== Given data ==

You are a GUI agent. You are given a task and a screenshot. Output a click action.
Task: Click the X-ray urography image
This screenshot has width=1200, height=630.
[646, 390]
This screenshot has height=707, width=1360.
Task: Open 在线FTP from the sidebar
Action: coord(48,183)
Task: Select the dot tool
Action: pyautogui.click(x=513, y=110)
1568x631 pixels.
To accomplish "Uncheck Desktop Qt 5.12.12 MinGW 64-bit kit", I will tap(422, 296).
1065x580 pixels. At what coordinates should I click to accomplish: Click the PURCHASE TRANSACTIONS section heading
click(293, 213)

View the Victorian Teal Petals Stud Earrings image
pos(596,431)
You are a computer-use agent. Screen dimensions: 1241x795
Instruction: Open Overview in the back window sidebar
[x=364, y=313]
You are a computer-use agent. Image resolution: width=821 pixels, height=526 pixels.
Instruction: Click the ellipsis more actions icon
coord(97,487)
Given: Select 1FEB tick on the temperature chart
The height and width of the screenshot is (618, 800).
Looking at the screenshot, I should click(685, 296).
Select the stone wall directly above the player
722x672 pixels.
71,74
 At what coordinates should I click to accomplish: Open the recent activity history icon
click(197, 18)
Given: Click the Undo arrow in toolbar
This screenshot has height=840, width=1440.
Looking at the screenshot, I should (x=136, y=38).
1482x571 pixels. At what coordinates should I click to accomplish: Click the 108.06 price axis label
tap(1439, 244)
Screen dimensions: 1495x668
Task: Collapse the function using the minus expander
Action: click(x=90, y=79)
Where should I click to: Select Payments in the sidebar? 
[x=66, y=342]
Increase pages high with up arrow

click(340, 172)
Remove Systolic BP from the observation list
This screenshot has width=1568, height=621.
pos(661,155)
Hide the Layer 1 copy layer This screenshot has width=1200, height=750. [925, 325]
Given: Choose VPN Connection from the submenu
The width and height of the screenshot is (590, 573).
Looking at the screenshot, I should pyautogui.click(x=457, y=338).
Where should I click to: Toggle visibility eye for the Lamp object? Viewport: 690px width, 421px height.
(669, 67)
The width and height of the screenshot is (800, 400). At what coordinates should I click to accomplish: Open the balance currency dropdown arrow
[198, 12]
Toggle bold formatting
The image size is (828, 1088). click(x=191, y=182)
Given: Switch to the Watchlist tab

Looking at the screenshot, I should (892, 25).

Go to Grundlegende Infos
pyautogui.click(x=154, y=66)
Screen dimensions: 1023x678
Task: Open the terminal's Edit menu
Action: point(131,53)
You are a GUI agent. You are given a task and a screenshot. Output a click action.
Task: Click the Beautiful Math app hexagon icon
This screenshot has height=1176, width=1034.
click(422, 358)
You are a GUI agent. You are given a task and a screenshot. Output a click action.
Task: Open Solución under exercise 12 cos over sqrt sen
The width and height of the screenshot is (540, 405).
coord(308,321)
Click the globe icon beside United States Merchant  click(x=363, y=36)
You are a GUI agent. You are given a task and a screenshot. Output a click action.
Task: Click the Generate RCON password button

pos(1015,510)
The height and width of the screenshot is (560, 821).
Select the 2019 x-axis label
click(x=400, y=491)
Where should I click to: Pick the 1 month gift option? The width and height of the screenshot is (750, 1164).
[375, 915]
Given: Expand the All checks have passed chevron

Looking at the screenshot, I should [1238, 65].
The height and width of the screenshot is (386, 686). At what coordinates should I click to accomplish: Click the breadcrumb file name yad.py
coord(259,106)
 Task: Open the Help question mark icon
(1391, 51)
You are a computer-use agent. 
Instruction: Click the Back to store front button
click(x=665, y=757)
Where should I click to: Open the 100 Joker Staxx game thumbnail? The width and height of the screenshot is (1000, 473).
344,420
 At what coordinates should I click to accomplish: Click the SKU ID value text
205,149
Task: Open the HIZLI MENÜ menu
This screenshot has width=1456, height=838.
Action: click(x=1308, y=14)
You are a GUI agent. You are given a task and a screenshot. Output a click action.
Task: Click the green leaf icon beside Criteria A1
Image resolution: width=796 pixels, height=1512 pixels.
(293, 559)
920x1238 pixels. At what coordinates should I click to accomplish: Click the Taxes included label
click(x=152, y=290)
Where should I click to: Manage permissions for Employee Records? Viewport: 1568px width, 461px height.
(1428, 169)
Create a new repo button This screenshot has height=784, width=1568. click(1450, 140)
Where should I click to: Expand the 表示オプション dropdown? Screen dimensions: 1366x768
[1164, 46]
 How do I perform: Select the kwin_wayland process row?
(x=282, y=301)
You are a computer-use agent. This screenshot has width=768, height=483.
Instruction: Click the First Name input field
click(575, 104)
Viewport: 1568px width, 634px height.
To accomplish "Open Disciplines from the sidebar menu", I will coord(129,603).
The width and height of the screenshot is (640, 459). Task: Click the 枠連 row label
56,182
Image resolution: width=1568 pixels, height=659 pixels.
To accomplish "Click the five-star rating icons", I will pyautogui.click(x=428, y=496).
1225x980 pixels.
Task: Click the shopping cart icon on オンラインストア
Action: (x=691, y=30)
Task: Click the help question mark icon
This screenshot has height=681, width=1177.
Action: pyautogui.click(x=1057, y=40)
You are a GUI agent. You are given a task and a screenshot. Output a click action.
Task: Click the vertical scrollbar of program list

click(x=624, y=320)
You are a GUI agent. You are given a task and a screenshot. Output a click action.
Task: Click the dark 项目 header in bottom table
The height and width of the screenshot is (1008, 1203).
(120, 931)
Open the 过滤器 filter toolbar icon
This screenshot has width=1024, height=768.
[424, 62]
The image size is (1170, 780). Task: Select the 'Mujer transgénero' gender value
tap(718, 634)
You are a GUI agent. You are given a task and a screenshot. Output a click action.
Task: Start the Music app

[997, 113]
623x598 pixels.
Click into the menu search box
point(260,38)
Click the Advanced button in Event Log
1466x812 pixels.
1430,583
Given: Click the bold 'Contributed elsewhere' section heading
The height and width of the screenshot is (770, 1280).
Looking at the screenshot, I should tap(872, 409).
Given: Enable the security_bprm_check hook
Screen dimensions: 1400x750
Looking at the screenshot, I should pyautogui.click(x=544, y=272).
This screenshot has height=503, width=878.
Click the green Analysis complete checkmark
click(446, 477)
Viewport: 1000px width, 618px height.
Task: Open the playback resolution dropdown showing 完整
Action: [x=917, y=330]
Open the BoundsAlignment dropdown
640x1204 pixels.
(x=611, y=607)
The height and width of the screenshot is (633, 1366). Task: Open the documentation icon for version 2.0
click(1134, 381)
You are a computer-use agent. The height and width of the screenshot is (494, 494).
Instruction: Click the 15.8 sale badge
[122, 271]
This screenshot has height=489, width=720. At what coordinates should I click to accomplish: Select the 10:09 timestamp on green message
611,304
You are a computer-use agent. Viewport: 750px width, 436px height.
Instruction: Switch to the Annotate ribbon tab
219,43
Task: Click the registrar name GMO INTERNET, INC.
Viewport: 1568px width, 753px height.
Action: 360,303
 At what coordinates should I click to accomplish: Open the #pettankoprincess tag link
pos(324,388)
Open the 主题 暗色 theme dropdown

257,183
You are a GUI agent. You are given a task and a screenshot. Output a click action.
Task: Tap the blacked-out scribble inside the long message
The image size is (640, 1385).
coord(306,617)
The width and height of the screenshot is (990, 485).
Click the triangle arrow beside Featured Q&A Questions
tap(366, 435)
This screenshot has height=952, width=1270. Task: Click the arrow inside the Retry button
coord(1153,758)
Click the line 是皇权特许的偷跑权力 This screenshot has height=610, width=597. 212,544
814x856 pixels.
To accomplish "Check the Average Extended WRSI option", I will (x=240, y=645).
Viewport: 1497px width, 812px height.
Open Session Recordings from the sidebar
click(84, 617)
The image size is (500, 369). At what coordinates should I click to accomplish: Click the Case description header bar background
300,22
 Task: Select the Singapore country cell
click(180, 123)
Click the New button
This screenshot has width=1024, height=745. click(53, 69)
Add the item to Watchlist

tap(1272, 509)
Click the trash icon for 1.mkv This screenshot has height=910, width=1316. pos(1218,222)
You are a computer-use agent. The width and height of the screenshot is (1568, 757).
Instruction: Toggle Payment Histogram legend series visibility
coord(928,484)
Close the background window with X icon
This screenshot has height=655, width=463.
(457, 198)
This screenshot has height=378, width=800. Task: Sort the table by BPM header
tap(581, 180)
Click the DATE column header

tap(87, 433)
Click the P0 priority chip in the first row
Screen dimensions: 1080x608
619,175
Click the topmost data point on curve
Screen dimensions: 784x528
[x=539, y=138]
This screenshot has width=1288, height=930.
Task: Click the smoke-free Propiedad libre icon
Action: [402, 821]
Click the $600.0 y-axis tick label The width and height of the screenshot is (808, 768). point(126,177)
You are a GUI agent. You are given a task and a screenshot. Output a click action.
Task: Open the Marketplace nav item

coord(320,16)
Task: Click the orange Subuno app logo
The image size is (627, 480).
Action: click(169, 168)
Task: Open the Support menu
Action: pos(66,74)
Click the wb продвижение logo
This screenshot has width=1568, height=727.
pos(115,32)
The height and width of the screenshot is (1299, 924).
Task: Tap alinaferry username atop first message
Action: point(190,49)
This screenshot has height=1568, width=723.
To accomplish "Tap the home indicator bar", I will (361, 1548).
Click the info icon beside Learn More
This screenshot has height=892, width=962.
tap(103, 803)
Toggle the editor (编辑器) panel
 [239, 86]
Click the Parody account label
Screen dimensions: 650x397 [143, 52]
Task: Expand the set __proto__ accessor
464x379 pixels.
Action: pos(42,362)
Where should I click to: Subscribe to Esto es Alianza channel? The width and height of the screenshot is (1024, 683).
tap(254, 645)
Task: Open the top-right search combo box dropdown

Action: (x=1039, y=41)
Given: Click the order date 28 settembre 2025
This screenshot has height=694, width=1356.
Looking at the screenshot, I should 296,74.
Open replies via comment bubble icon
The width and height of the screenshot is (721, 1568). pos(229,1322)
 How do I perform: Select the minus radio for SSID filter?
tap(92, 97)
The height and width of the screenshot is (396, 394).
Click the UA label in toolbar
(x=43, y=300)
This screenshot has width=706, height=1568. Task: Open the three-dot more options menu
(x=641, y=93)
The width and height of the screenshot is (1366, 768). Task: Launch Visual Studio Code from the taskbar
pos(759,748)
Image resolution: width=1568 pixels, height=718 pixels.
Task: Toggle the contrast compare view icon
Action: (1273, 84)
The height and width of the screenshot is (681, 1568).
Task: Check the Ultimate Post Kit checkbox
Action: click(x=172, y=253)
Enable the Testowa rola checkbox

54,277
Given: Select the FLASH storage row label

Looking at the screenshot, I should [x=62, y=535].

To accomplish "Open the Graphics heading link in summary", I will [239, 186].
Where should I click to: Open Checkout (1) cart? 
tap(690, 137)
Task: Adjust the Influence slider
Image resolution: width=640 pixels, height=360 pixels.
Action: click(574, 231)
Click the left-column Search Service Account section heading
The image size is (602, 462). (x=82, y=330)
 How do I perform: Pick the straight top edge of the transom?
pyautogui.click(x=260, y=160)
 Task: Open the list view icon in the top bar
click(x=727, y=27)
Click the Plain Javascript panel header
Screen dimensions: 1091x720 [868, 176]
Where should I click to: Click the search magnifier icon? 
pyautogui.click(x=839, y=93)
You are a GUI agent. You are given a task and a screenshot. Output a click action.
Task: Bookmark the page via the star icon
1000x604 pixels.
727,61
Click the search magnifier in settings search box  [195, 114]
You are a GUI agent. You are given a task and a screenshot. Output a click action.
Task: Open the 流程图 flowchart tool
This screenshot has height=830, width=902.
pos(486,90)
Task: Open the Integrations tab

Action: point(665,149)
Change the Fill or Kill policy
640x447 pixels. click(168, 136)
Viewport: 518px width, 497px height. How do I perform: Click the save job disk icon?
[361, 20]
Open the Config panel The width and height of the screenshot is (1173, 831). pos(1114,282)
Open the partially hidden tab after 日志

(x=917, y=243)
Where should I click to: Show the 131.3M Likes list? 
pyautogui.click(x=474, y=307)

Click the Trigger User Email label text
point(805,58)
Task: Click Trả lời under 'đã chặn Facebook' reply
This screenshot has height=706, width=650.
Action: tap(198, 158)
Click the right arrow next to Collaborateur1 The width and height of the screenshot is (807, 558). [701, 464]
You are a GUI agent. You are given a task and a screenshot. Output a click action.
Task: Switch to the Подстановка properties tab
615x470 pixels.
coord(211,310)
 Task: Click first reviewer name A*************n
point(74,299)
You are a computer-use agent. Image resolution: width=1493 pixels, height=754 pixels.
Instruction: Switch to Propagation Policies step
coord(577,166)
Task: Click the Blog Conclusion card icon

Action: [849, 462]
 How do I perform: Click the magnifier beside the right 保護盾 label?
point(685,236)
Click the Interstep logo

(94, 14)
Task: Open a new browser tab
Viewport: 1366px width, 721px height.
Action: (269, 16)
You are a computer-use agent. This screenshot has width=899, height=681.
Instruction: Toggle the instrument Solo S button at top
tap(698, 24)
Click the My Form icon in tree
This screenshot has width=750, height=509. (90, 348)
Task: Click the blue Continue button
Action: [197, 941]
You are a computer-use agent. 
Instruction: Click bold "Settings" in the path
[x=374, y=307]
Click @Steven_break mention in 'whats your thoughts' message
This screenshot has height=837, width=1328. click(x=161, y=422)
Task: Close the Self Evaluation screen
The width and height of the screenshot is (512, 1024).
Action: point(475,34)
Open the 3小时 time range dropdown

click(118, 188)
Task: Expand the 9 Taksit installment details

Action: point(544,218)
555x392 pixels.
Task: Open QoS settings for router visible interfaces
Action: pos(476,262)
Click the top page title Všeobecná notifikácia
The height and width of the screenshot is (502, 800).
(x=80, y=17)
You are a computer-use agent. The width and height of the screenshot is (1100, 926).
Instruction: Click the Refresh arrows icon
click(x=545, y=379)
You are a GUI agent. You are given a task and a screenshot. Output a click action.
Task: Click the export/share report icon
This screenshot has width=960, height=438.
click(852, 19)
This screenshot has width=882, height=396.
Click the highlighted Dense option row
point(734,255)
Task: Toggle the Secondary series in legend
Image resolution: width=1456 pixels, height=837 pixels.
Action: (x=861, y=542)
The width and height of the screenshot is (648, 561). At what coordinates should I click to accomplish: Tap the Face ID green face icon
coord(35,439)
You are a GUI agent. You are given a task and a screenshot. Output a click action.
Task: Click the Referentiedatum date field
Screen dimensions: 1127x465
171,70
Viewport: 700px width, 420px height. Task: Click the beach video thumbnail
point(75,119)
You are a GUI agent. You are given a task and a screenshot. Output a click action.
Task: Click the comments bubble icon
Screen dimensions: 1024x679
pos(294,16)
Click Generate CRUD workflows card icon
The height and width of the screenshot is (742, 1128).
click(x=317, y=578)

===

_What this task involves_.
The lines to return are those in the records above that hold the word "under".

_Answer below_.
Task: Open Solución under exercise 12 cos over sqrt sen
Task: Click Trả lời under 'đã chặn Facebook' reply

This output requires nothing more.